# Overige Discussie Rubrieken > Algemene vragen over zorginstellingen >  Neurofeedback

## jdebokx

Heeft iemand ervaring met Neurofeedback? Ik heb al jaren chronische hyperventilatie. Je kan van alles proberen, terwijl je het alleen maar geld kost. Ik heb positieve ervaringen gelezen m.b.t. Neurofeedback.

----------


## ratje2

Ja, ik heb neurofeedback geprobeerd om chronische stress en slaapproblemen te verminderen. Ik heb een week of tien 2 sessies per week gevolgd. Ik zag echter geen enkel resultaat. Daarom ben ik ermee gestopt. Er zijn echter mensen bij wie het wel helpt. De beste resultaten zijn echter met ADHD geboekt. 
Sommige verzekeringen vergoeden een aantal sessies. Het is nl. tamelijk duur, zo'n 90 euro per keer. Als jouw verzekering de eerste paar sessies vergoedt, dan kun je het altijd proberen. Misschien werkt het bij jou wèl! Kijk eerst wel of je therapeut een BIG-geregistreerde psycholoog is (dat is voor jezelf, en ook voor de vergoeding belangrijk).

Gr.,
Ratje

----------

= Over deze opdracht =
Schrijf alsjeblieft uit de forumdiscussie over neurofeedback letterlijk alles over, van "# Overige Discussie" tot en met "gelezen m.b.t. Neurofeedback.".

= Verzameling regels =
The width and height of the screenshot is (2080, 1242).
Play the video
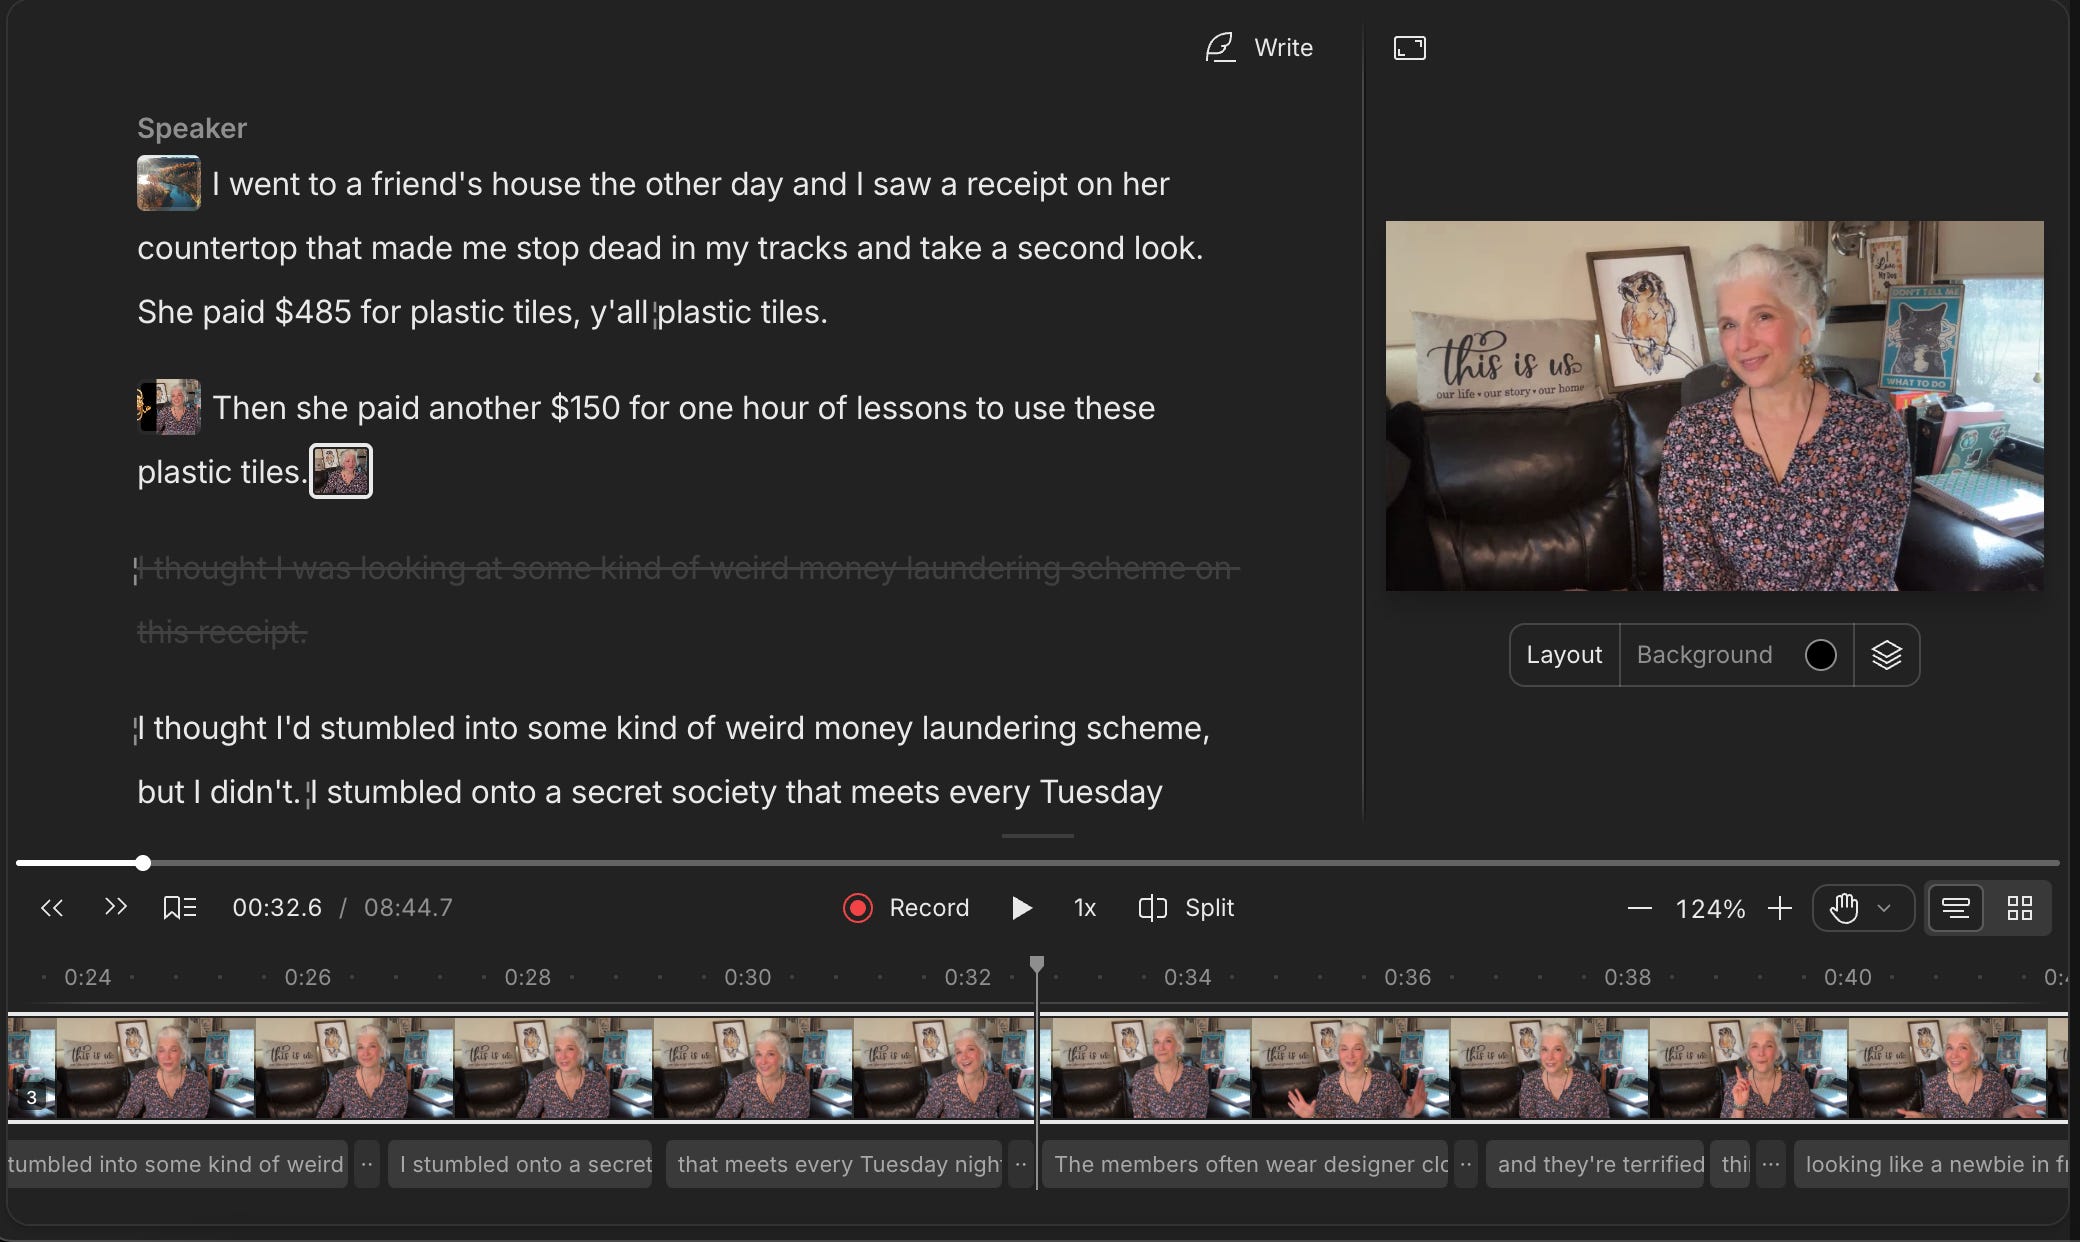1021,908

* * *

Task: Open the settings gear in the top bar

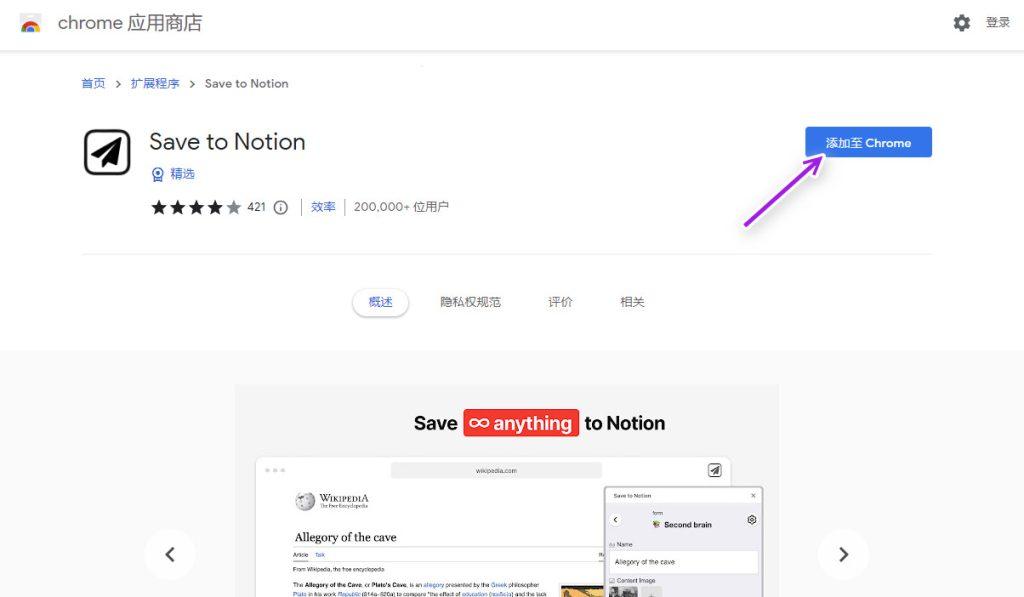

= Antwoord =
# Overige Discussie Rubrieken > Algemene vragen over zorginstellingen >  Neurofeedback

## jdebokx

Heeft iemand ervaring met Neurofeedback? Ik heb al jaren chronische hyperventilatie. Je kan van alles proberen, terwijl je het alleen maar geld kost. Ik heb positieve ervaringen gelezen m.b.t. Neurofeedback.